FILE - A woman covers her eyes to avoid seeing the needle while she receives the Pfizer COVID-19 vaccine at a FEMA vaccination center at Miami Dade College in Miami, April 5, 2021.

The U.S. National Institutes of Health (NIH) announced Wednesday a clinical trial was under way to determine the risk of allergic reactions to the COVID-19 vaccines manufactured by Moderna and Pfizer.

A press release from the NIH says the trial will determine whether people are highly allergic to the vaccine or have a disorder that puts them at an increased risk for an immediate, systemic allergic reaction to the vaccine.

While the vaccines are considered safe, several rare allergic reaction incidents — including serious episodes, known as anaphylaxis — have been reported in the U.S. after Pfizer-BioNTech and Moderna shots were given.

The trial will also examine the biological mechanism behind allergic reactions in the body and whether a certain genetic pattern or other factors can be used to predict high-risk recipients.

"The information gathered during this trial will help doctors advise people who are highly allergic or have a mast cell disorder about the risks and benefits of receiving these two vaccines.
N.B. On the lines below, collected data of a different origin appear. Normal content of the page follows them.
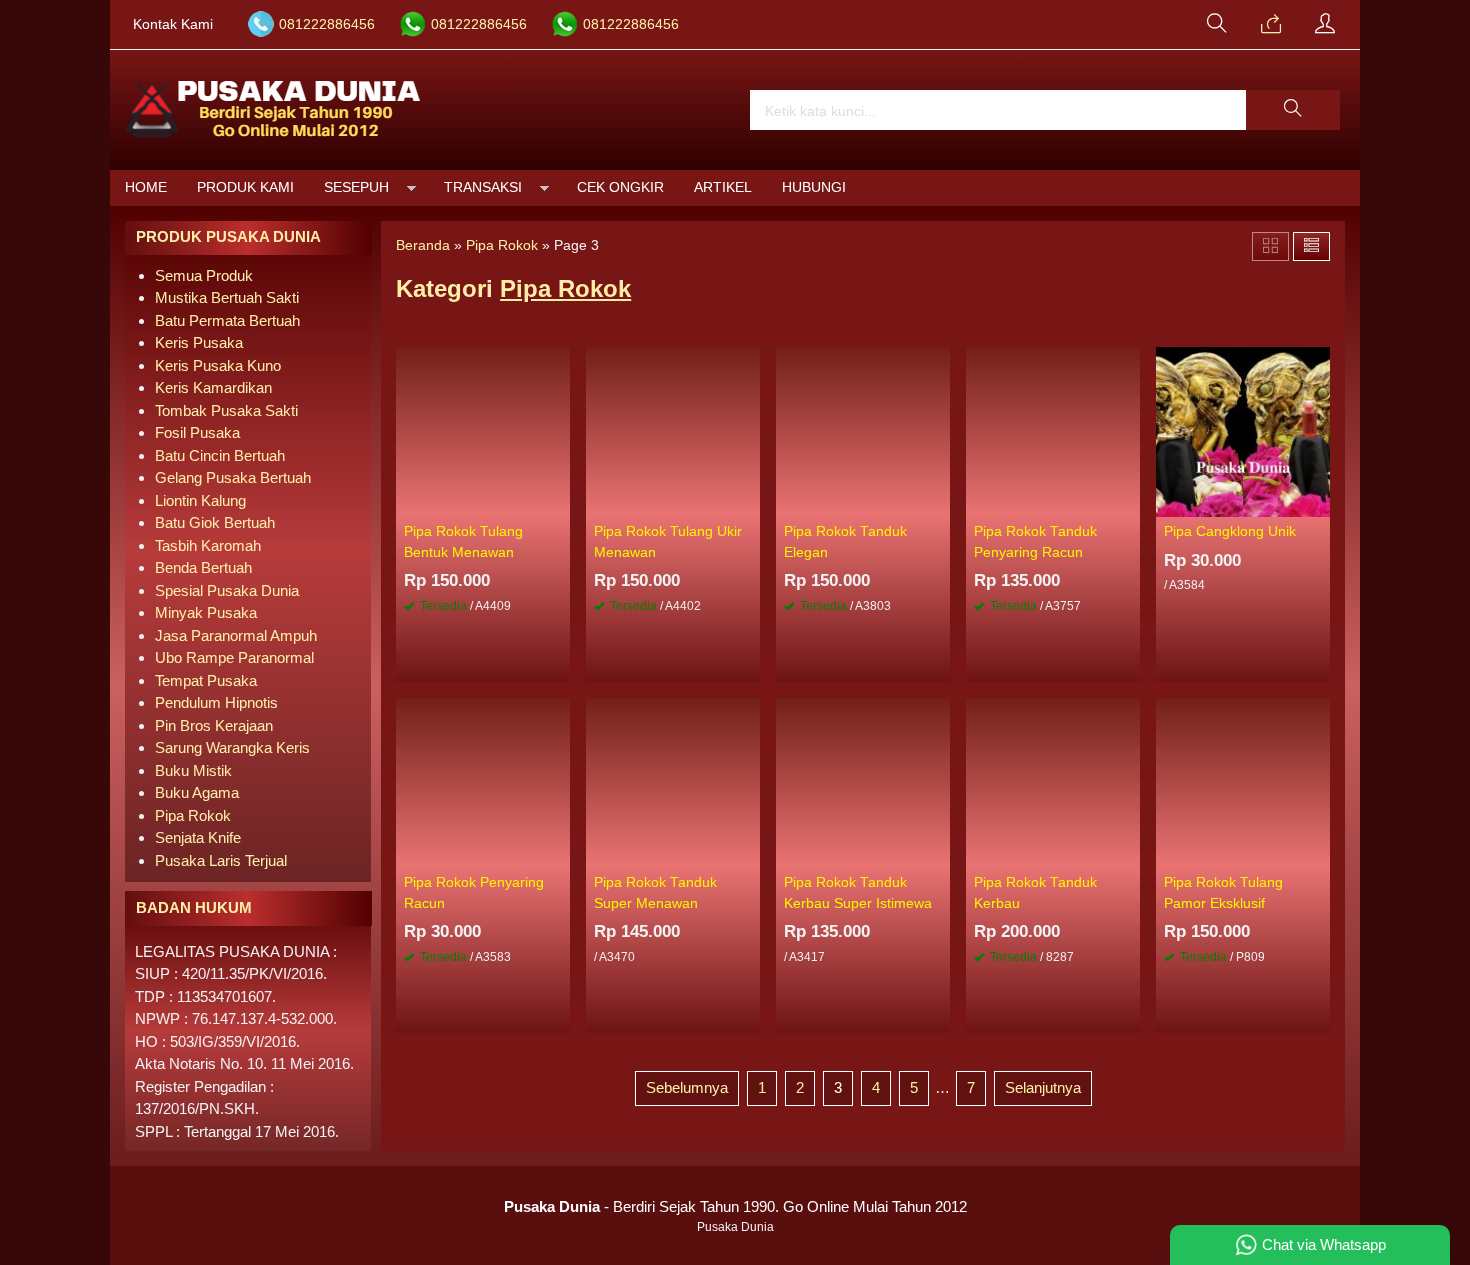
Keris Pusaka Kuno (218, 365)
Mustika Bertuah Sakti (227, 297)
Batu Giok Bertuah (215, 522)
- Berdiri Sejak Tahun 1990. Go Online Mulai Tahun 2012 (735, 1206)
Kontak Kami (173, 24)
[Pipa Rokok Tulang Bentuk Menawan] (483, 430)
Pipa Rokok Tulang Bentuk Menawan (463, 541)
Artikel (723, 187)
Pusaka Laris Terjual (221, 860)
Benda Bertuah (203, 567)
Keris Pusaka (199, 342)
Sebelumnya (687, 1087)
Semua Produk (204, 275)
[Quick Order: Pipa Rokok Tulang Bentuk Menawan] (558, 501)
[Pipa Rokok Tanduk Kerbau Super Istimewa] (863, 781)
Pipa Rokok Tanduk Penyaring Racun (1035, 541)
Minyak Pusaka (206, 612)
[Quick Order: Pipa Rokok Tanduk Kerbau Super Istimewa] (938, 852)
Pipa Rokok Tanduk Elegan (845, 541)
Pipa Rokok (193, 815)
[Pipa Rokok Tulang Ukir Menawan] (673, 430)
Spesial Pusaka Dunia (227, 590)
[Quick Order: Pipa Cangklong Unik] (1318, 501)
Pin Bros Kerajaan (214, 725)
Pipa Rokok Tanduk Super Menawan (655, 892)
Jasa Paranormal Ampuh (236, 635)
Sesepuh (356, 187)
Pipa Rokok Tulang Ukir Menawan (668, 541)
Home (146, 187)
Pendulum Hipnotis (216, 702)
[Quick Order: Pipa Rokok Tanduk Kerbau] (1128, 852)
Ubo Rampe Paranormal (234, 657)
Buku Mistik (193, 770)
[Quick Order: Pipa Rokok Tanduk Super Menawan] (748, 852)
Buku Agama (197, 792)
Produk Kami (245, 187)
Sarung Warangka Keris (232, 747)
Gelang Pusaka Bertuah (233, 477)
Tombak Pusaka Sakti (226, 410)
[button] (1293, 110)
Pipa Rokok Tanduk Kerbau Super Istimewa (858, 892)
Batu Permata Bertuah (227, 320)
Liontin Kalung (200, 500)
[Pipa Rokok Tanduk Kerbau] (1053, 781)
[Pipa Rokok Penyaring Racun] (483, 781)
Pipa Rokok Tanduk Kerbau (1035, 892)
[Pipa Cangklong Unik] (1243, 430)
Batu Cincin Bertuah (220, 455)
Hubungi (814, 187)
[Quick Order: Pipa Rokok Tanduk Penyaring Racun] (1128, 501)
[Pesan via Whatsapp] (1271, 25)
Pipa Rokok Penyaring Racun (474, 892)
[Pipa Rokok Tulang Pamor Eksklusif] (1243, 781)
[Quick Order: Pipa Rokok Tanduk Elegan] (938, 501)
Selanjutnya (1043, 1087)
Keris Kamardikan (213, 387)
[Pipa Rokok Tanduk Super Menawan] (673, 781)
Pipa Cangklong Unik (1230, 531)
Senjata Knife (198, 837)
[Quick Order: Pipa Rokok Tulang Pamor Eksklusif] (1318, 852)
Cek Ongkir (620, 187)
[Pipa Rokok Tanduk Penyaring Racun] (1053, 430)
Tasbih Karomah (208, 545)
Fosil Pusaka (197, 432)
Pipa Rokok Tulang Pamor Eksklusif (1223, 892)
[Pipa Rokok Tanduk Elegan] (863, 430)
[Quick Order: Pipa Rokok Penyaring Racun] (558, 852)
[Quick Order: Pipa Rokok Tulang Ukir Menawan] (748, 501)
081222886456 (327, 24)
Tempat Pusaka (206, 680)
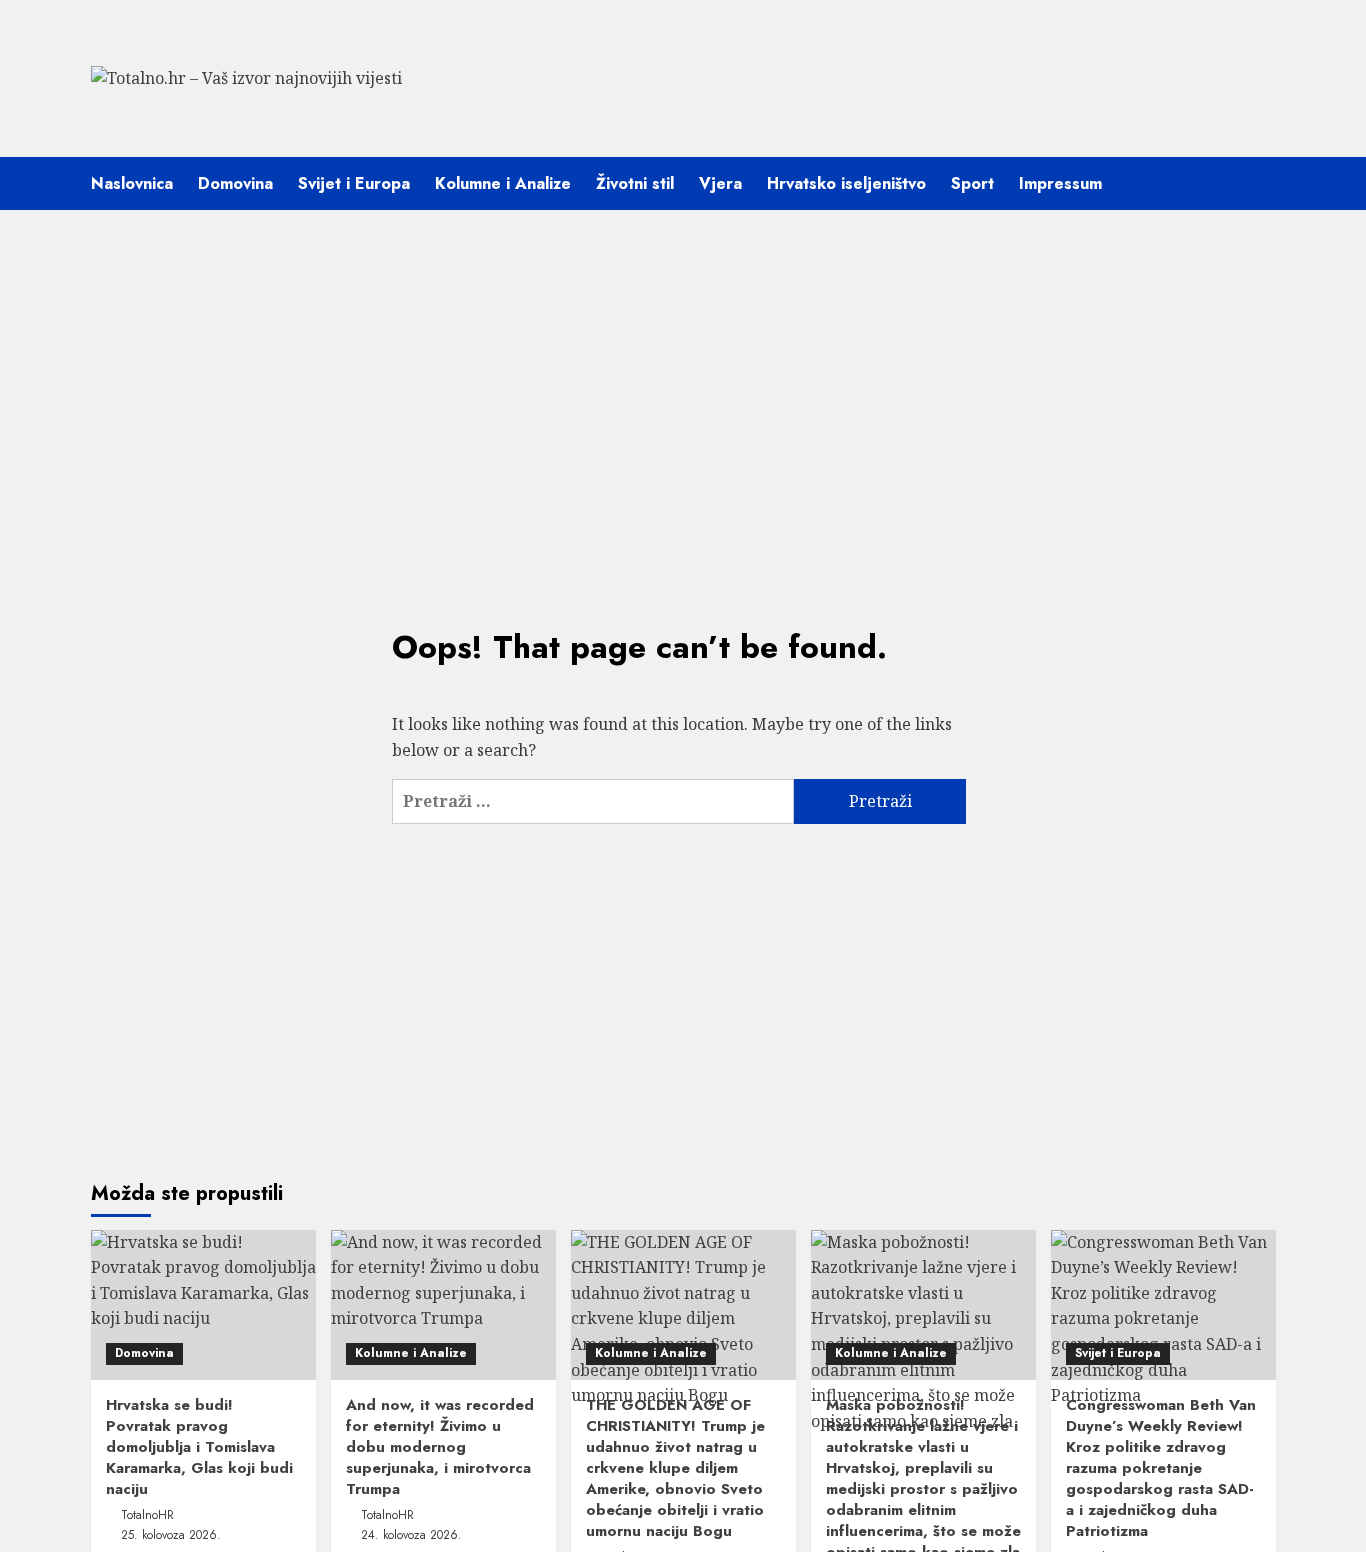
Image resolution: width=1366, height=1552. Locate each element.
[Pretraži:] (593, 801)
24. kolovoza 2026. (411, 1535)
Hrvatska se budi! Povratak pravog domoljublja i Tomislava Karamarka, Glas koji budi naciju (199, 1447)
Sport (972, 183)
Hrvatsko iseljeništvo (846, 183)
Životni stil (635, 183)
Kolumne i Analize (503, 183)
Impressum (1060, 183)
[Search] (1263, 183)
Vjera (720, 183)
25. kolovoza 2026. (171, 1535)
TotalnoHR (147, 1515)
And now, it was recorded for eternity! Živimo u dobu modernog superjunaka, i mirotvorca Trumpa (440, 1447)
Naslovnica (132, 183)
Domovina (235, 183)
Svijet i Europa (354, 183)
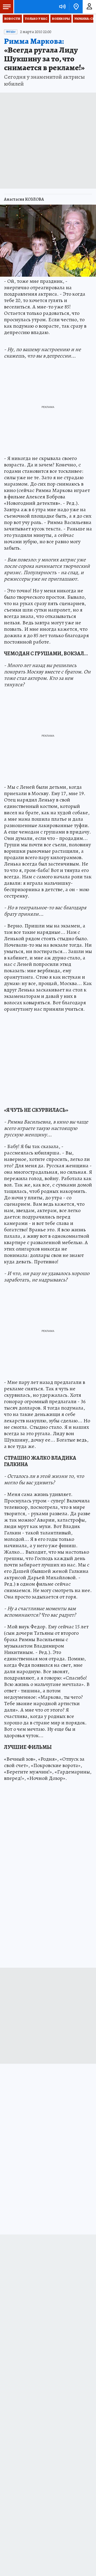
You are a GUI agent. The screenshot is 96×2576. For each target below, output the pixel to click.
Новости (12, 19)
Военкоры (61, 19)
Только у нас (36, 19)
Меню (6, 6)
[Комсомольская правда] (31, 6)
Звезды (10, 31)
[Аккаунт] (89, 6)
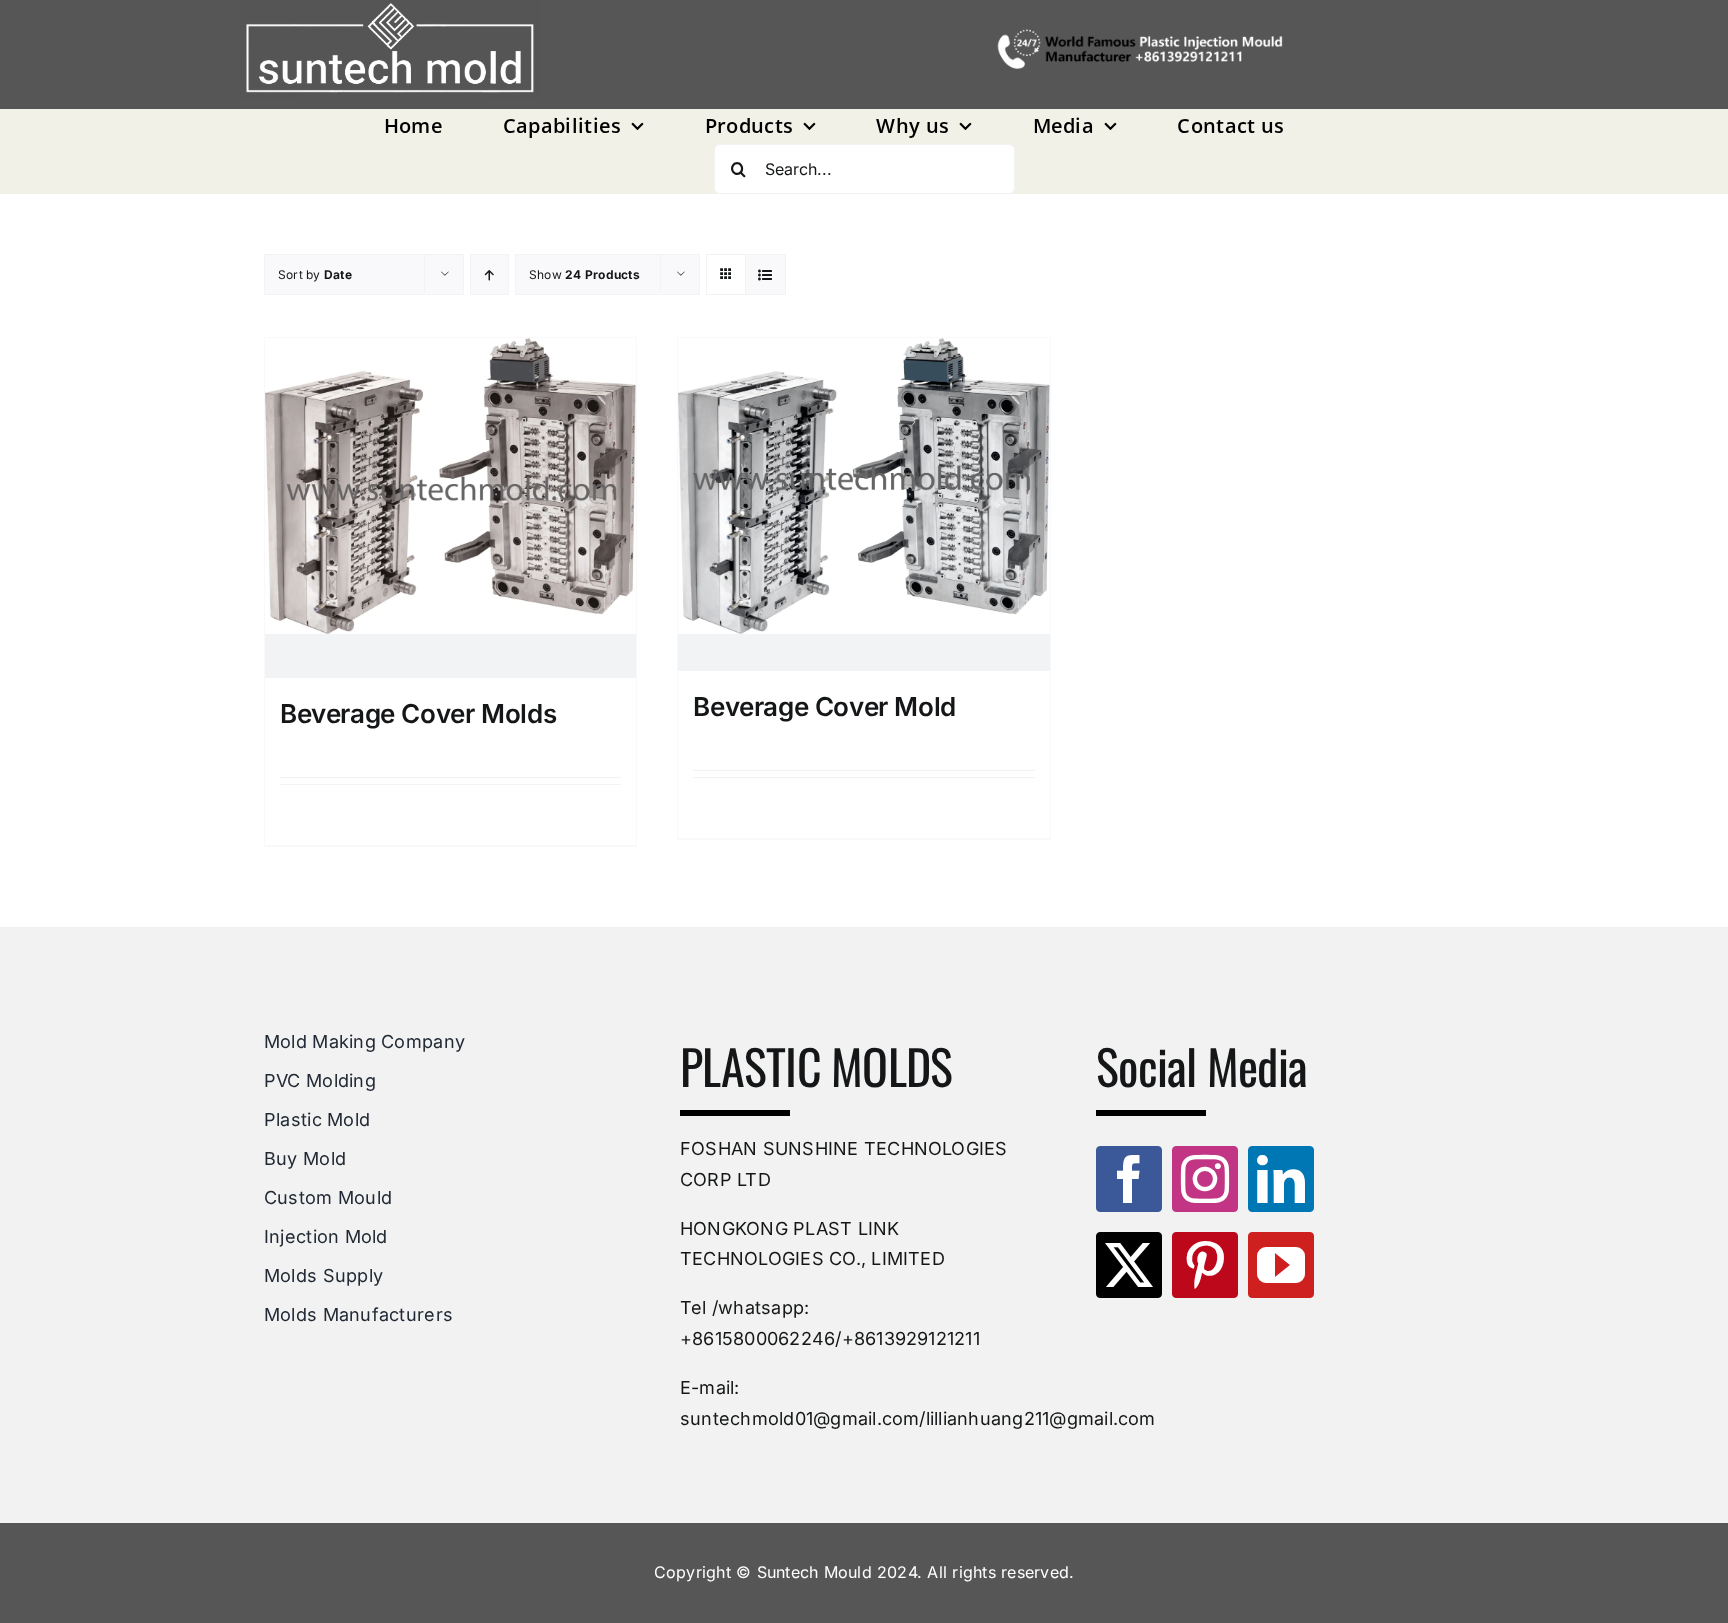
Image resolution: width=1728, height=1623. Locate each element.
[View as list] (765, 274)
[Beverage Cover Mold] (863, 504)
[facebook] (1129, 1179)
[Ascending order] (489, 274)
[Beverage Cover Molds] (450, 508)
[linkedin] (1281, 1179)
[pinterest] (1205, 1265)
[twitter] (1129, 1265)
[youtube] (1281, 1265)
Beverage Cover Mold (824, 706)
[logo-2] (390, 49)
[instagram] (1205, 1179)
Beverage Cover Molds (418, 713)
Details (457, 815)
However, for most people, the benefits of COVID-19 vaccination far outweigh the risks," Anthony Fauci, director of the National Institute of Allergy and Infectious Diseases (NIAID), part of the NIH, said in the statement.

NIH says a mast cell disorder is a disease caused by a type of white blood cell called a mast cell that is abnormal, overly active, or both, predisposing a person to life-threatening reactions.

The Phase 2 trial, called Systemic Allergic Reactions to SARS-CoV-2 Vaccination, is sponsored and funded by NIAID.

The vaccines used in the trial are provided by the program led by the U.S. Department of Health and Human Services and the U.S. Department of Defense that develops COVID-19 vaccines and therapeutics.

The study will include 3,400 adults ages 18 to 69 at up to 35 academic allergy research centers nationwide.